▶ _WORK INSTRUCTIONS_
Repeat the lines below exactly as written, please, from the line with "You are a computer-use" to the line with "Click the Resources.mpkinfo path input field", both lines included, and no others.

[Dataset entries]
▶

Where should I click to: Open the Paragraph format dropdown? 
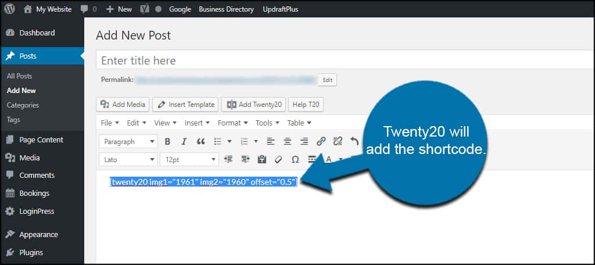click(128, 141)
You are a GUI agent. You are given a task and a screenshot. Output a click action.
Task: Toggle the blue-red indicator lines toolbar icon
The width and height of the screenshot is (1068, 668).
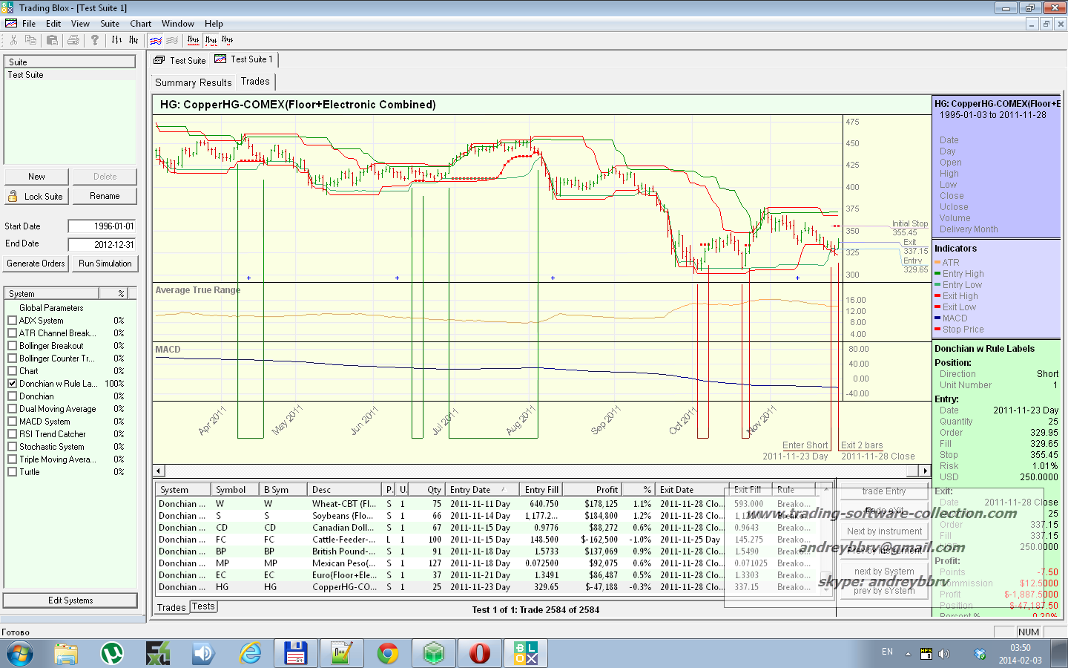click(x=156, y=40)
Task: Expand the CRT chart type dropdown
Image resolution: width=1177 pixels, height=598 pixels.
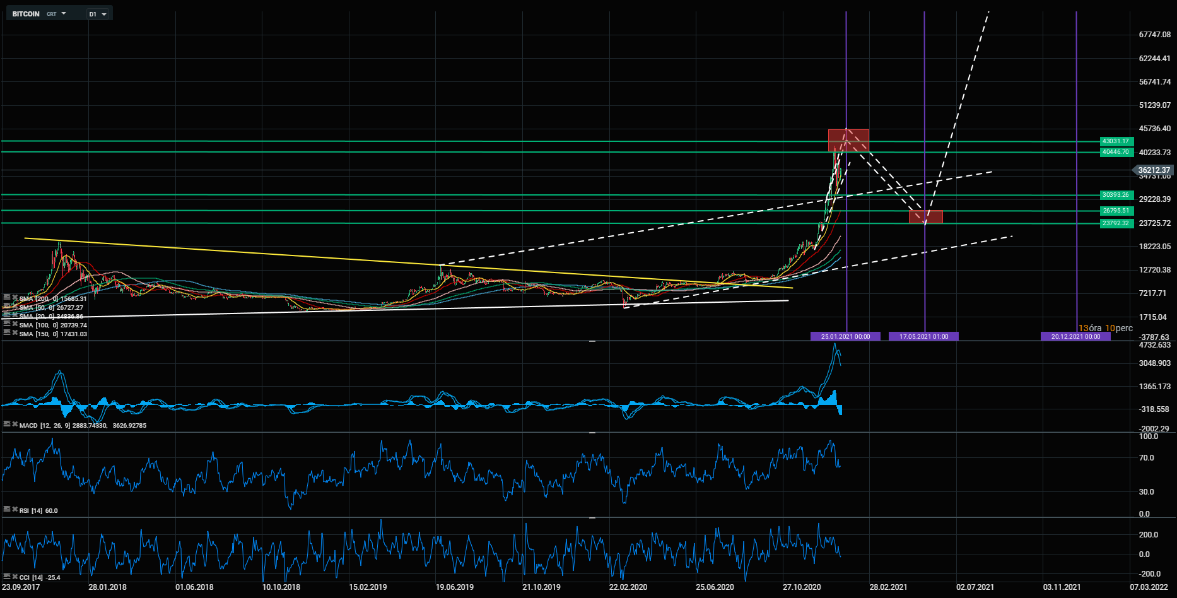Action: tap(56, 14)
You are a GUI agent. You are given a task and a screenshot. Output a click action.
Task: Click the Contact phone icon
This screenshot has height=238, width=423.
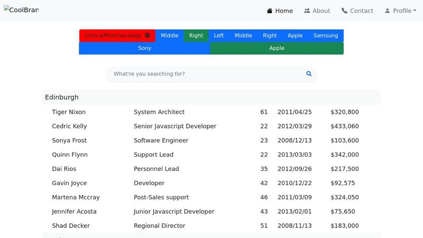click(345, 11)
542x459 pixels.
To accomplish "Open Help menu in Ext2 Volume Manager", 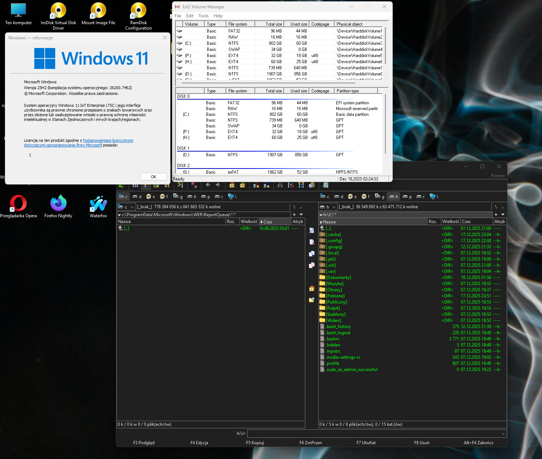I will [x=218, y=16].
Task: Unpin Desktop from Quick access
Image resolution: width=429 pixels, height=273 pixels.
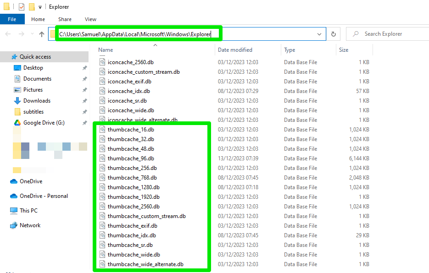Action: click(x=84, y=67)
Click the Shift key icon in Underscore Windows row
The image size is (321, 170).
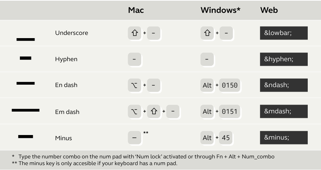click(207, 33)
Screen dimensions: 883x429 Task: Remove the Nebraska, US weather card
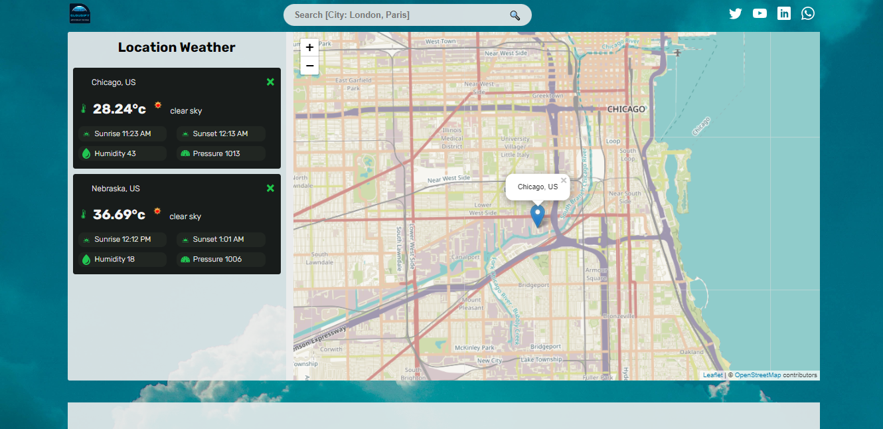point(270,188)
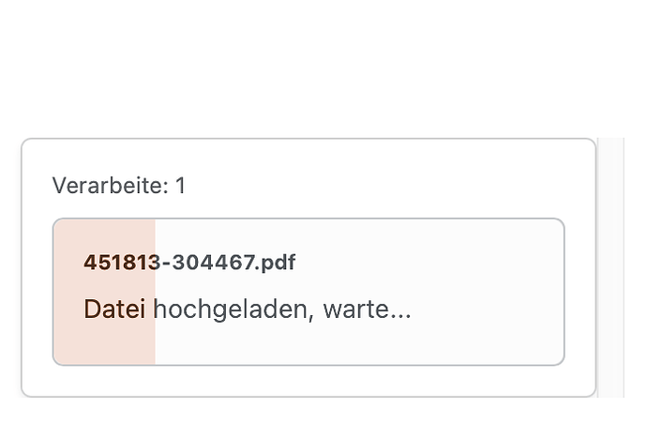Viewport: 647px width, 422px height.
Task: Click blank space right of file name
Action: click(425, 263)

◀
▶

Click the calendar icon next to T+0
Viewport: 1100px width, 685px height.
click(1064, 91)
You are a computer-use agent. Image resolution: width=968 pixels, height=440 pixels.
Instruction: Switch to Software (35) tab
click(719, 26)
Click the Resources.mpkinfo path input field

◀

▶ _THE COMPLETED TASK_
You are a computer-use agent. Image resolution: width=968 pixels, height=440 pixels.
Instruction: Switch to Software (35) tab
click(719, 26)
Click the Resources.mpkinfo path input field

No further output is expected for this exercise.